Dans la vente, la loi impose au vendeur une obligation de garantir les vices cachés même si elle n'est pas prévue au contrat. Tout fabricant ou vendeur doit réparer les conséquences dommageables dues à un défaut caché du produit au moment de la livraison. 

2.2.b. Sanctions de l’inexécution des contrats 

L’inexécution totale ou partielle, ou toute mauvaise exécution des obligations contractuelles, permet d'agir contre le débiteur contractuel. En théorie, deux solutions sont possibles : 

  • Réparation par équivalent : paiement de dommages-intérêts, pour compenser le préjudice subi par le cocontractant, 

  • Exécution en nature ; le droit français privilégie la réparation en nature et ne retenir la transformation en équivalence monétaire qu'à défaut. 

Pour prétendre à l'application d'une sanction, il faut au préalable procéder à une mise en demeure d'exécuter soit par lettre recommandée soit par acte d'huissier. 

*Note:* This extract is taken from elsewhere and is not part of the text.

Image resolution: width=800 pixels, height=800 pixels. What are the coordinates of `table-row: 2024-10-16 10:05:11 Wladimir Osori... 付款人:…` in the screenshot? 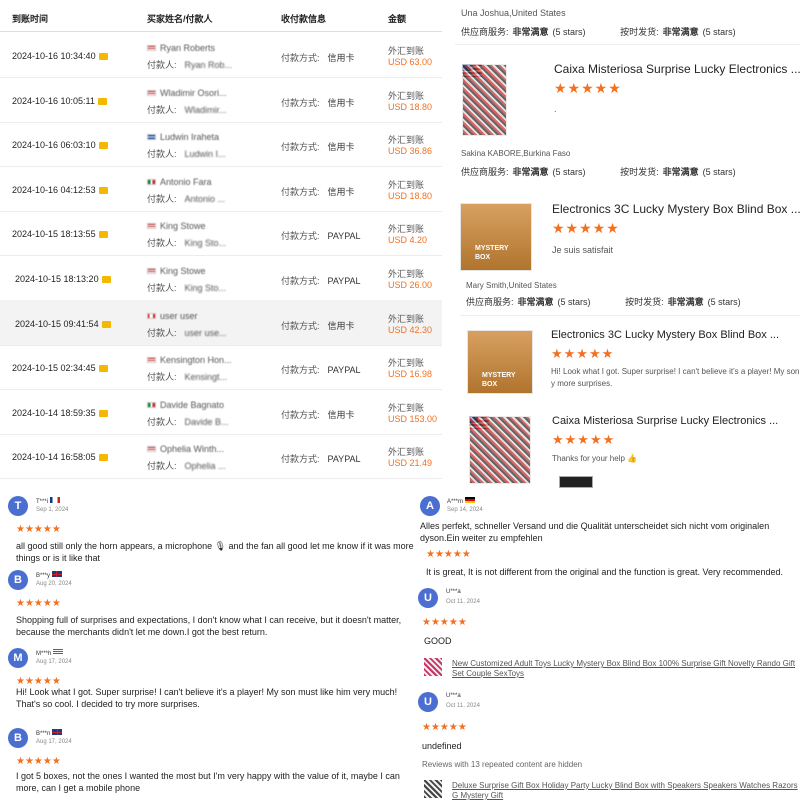 It's located at (221, 100). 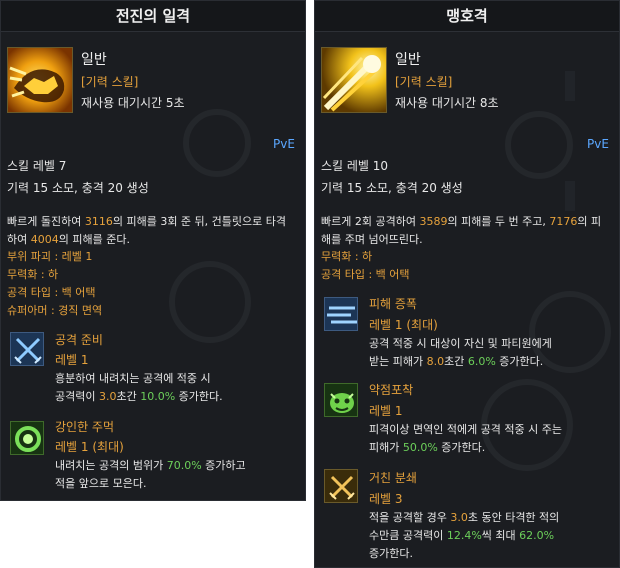 I want to click on skill-header: 일반 [기력 스킬] 재사용 대기시간 5초, so click(x=152, y=82).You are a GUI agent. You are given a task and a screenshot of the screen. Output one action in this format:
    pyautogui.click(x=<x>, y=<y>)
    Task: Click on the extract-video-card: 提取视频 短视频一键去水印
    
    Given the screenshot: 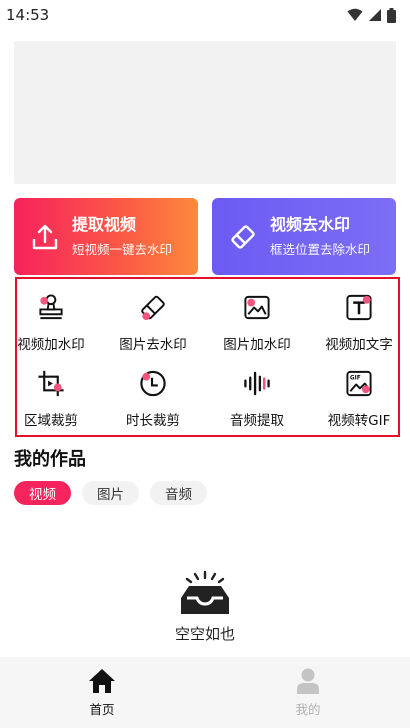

Les parties peuvent écarter toute procédure et formalité de mise en demeure par l’introduction dans le contrat d’une clause pénale ; celle-ci prévoit une peine civile applicable immédiatement en cas d'inexécution. 

L'exécution en nature consiste à obtenir la prestation promise ou, s'il s'agit une dette de somme d'argent, à contraindre le débiteur au paiement par la condamnation au versement de dommages-intérêts moratoires, dus par jour de retard. 

Les parties peuvent opter pour la résolution judiciaire qui reste une sanction possible ; le juge apprécie l'opportunité d'appliquer cette sanction qui, si elle est prononcée, conduit à l'anéantissement rétroactif du contrat et libère ainsi les parties de toute obligation.